-- Short task --
Rewrite the items in the part that opens with the line containing "Click the zoom" and closes with the line containing "will [655, 60].", changing "magnifier" to "magnifying glass" and leaving everything else unchanged. Give only those lines.

-- Extracted information --
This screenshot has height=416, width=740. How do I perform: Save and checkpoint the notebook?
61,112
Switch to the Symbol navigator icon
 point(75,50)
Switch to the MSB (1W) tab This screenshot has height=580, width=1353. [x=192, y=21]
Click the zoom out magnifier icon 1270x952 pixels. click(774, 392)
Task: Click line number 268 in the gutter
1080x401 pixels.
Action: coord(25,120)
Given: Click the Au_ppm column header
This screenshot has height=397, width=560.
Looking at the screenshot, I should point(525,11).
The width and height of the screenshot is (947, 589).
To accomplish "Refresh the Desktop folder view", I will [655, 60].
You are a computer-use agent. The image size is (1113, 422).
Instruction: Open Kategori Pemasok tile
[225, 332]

-- The response --
Click the zoom out magnifying glass icon 1270x952 pixels. click(774, 392)
Task: Click line number 268 in the gutter
1080x401 pixels.
Action: coord(25,120)
Given: Click the Au_ppm column header
This screenshot has height=397, width=560.
Looking at the screenshot, I should point(525,11).
The width and height of the screenshot is (947, 589).
To accomplish "Refresh the Desktop folder view", I will [655, 60].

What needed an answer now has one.